[Task directions] Give the lines below again exactly, starting with the line that holds "At what coordinates" and going on through the line that holds "Task: Select the 21:05 UTC time label".

○ ○ ○ ○ ○ ○ ○

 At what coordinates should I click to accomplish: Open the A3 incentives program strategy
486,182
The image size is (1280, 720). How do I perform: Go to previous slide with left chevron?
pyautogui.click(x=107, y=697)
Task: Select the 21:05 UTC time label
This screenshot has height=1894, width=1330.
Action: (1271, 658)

○ ○ ○ ○ ○ ○ ○

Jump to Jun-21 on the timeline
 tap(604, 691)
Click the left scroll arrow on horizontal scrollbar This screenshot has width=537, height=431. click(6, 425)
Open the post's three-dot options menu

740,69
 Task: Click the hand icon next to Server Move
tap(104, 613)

○ ○ ○ ○ ○ ○ ○

[Result of this exercise]
 At what coordinates should I click to accomplish: Open the A3 incentives program strategy
486,182
The image size is (1280, 720). How do I perform: Go to previous slide with left chevron?
pyautogui.click(x=107, y=697)
Task: Select the 21:05 UTC time label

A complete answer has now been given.